Thanks Johnny for your reply! Unfortunately, Lambda warming using CloudWatch does not work. It looks like underlying network interface for VPC is provisioned only when Lambda try to connect to DBO (which is not invoked by ping)
The Lambda ENI should be provisioned when the cloudwatch ping happens. As the lambda needs an elastic Network face to be called. Having said that, the cloudwatch service i use is via a VPC endpoint so everything is being routed via the VPC and therefore the lambda must have an ENI attached to the VPC to be called.
Yeah I understand what you are saying. Have u any idea what is wrong with my setup? I have CloudWatch ping (I see it is happening every 5 minutes in log) however requests are still taking randomly from 30ms to 19seconds.

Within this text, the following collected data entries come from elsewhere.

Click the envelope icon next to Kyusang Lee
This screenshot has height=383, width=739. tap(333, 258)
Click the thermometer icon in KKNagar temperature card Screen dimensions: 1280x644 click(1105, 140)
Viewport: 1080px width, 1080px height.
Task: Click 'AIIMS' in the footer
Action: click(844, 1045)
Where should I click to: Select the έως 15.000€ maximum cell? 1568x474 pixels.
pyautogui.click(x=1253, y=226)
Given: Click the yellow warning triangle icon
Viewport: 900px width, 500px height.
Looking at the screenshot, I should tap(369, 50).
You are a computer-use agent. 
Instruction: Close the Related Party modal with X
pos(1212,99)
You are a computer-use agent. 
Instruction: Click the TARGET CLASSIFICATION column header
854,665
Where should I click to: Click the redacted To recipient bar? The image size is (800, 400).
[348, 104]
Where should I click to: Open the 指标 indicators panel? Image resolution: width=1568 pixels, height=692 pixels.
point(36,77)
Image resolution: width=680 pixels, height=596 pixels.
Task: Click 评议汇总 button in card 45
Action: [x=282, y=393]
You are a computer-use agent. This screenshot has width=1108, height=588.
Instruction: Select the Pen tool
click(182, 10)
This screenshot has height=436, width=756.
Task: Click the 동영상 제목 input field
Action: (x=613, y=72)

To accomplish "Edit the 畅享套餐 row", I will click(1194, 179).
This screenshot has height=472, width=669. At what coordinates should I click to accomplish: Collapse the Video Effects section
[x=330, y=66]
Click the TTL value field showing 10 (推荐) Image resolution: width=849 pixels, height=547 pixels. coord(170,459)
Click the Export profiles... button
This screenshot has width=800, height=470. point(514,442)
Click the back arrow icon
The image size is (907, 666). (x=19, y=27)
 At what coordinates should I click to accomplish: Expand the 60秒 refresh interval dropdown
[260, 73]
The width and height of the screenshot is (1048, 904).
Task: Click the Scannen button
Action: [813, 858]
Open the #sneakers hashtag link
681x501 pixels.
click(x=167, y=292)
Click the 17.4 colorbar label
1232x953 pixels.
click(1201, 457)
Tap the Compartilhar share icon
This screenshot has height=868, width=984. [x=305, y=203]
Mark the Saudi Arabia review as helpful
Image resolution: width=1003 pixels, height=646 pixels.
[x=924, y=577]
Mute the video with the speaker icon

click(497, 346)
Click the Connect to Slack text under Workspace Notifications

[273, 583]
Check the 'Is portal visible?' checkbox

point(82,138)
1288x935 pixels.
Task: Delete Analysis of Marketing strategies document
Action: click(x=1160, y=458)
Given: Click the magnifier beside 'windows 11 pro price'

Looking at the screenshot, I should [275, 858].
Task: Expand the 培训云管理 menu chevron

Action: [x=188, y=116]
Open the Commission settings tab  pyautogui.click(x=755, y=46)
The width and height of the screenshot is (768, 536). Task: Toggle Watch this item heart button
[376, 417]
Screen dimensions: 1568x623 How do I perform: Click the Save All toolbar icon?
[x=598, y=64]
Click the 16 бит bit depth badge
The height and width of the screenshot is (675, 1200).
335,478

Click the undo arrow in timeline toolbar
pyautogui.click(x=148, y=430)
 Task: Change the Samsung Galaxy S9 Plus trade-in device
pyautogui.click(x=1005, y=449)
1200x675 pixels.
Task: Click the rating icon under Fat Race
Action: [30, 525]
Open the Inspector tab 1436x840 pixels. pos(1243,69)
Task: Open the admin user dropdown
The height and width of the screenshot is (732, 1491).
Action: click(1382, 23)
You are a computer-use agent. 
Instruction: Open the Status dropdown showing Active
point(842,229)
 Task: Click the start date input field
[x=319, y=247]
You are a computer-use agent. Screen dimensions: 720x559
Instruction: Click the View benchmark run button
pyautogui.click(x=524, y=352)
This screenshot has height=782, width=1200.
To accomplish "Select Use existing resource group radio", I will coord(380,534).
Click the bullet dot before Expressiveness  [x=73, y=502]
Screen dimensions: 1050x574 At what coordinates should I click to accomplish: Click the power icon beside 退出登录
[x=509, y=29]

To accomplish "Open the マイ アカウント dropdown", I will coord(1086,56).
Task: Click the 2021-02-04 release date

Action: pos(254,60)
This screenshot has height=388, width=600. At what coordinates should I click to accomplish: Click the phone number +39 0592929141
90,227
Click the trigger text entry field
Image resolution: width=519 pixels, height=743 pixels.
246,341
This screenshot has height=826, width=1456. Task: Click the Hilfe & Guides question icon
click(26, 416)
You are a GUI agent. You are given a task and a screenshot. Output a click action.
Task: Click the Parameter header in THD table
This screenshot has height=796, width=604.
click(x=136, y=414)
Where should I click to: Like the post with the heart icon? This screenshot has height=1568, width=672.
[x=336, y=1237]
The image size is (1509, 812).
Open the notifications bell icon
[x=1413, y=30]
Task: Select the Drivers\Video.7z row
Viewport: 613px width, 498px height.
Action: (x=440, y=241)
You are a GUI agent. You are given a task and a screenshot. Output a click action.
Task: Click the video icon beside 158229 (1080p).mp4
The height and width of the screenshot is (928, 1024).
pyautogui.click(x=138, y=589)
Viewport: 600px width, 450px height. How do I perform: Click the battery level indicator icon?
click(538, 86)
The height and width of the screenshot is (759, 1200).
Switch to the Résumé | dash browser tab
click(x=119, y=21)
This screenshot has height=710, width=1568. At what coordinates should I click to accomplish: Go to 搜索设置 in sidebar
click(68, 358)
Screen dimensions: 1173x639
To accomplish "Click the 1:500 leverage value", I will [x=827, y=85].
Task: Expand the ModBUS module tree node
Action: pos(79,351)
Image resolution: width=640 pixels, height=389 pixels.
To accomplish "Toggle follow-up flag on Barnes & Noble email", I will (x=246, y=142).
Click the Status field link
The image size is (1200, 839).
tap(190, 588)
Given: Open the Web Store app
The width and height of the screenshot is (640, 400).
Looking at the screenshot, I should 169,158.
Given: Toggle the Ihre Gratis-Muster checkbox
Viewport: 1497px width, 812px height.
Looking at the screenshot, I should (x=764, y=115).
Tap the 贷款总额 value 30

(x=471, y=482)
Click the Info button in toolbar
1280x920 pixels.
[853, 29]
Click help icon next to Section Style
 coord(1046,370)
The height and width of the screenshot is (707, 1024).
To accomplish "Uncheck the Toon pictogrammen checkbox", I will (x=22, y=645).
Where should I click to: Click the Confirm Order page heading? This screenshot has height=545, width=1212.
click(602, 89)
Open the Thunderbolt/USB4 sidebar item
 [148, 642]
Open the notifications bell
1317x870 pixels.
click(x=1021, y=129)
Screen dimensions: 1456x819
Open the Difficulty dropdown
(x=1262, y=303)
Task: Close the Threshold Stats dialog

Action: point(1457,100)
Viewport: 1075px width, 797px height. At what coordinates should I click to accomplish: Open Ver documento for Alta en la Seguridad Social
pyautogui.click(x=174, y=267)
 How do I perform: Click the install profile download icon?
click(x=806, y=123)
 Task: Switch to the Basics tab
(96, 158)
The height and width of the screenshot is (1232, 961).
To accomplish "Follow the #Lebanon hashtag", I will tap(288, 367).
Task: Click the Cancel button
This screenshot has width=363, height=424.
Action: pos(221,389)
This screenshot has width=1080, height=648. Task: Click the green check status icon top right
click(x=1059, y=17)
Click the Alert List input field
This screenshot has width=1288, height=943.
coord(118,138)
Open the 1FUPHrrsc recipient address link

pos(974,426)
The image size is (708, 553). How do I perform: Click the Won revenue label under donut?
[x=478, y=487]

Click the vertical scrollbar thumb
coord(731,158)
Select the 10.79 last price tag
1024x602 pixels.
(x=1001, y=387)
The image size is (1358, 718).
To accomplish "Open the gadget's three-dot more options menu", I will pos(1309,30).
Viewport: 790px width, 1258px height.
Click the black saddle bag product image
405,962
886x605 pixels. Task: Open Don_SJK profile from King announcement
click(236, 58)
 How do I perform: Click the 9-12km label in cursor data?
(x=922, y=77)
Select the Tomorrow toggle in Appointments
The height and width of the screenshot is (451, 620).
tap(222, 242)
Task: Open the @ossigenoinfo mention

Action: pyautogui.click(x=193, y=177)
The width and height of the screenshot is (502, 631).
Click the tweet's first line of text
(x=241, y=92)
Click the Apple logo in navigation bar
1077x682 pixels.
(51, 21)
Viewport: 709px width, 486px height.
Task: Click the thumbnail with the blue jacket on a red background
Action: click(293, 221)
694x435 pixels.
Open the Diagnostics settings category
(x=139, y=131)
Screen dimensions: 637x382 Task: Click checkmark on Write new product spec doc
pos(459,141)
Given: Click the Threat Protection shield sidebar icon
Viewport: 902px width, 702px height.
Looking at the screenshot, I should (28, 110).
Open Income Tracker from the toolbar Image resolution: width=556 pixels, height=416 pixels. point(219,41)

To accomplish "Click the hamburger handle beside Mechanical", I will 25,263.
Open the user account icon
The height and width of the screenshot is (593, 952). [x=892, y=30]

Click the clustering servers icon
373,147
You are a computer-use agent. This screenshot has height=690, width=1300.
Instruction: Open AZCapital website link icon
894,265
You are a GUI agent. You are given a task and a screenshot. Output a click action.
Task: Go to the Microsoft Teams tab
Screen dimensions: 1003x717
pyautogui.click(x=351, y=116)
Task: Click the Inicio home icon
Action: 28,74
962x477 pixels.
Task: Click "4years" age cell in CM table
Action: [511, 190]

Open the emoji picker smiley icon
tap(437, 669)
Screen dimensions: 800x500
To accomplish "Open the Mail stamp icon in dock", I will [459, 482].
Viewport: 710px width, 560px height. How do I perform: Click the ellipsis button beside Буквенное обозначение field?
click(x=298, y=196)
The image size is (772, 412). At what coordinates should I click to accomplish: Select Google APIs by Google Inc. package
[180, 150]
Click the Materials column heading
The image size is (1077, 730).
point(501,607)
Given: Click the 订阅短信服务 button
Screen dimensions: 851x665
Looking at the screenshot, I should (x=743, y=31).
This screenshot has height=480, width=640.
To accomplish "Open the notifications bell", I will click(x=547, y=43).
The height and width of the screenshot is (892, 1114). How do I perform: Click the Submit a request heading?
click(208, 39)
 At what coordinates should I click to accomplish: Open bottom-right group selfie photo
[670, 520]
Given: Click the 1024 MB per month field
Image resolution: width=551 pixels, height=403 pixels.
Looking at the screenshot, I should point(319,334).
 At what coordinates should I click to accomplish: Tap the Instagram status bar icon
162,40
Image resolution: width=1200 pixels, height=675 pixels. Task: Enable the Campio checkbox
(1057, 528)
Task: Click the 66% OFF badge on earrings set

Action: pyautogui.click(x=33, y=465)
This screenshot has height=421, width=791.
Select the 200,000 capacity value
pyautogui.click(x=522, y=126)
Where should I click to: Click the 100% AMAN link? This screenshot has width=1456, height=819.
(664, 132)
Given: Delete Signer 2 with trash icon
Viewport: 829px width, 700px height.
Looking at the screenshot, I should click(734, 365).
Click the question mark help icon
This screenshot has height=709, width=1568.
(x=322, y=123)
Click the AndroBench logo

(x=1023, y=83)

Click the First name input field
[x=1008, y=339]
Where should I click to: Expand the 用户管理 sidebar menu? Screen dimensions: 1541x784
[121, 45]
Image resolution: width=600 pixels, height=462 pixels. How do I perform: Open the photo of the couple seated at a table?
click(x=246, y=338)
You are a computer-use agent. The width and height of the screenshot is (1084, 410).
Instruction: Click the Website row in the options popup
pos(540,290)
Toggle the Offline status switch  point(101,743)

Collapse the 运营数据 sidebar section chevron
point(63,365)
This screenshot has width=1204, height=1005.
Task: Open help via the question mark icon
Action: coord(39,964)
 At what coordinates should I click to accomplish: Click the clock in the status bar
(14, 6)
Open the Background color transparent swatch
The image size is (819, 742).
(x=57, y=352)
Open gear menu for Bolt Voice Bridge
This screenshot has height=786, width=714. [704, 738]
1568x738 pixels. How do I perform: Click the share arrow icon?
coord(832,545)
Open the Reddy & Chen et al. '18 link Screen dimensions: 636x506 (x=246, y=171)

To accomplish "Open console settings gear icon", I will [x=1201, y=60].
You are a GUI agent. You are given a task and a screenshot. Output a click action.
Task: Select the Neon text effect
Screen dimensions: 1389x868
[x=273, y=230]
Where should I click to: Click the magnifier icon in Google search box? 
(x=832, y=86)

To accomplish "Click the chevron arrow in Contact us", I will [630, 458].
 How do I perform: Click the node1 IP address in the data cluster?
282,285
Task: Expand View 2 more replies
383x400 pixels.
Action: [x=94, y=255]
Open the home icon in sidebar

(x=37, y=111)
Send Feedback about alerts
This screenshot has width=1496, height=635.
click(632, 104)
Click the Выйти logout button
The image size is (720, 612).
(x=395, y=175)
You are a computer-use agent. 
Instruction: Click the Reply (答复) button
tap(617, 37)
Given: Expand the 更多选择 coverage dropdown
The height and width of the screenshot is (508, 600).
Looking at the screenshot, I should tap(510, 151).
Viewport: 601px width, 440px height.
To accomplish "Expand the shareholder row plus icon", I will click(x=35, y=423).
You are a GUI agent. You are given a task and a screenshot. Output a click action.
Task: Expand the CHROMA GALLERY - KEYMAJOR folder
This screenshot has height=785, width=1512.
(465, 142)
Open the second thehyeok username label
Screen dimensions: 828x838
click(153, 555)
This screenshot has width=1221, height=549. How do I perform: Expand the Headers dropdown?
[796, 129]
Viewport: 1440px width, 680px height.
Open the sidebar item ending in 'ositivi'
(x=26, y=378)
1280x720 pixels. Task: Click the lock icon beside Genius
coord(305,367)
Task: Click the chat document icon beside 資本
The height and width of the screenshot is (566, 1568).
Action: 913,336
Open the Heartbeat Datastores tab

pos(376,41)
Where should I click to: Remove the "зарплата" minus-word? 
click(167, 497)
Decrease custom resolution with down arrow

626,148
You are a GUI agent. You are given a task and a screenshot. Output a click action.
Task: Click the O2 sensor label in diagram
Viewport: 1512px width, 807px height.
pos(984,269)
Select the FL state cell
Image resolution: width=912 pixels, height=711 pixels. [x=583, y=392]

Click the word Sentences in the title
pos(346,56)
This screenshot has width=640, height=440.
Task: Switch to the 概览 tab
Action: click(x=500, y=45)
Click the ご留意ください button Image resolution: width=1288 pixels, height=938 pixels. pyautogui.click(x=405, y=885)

Considering your cloudwatch, lambda and postgres are all VPC end points the only thing that jumps out is the .net environment. If the lambda container is being kept warm there is still a chance your code needs to compile if it's not being used constantly. Lambda work best/quickest with either python or node.js as there is no compile time. I have saw lags when I use Java, so I tend to use python now for everything. However, you have provision concurrency on? But there are reported cases even with that .net can take twice as long as python especially with larger memory requirements.
I suppose the one think I have now started to ask clients is why do you need a lambda in a VPC, and usually it's for security purposes. However, I find this reasoning is due to a gap in knowledge, so we go through all the security constraints placed on a lambda outside of VPC and in the majority of cases, if configured correctly l they are fine to leave the lambda outside of the VPC... However, I know this isn't always possible... But it does removed a lot of the headaches.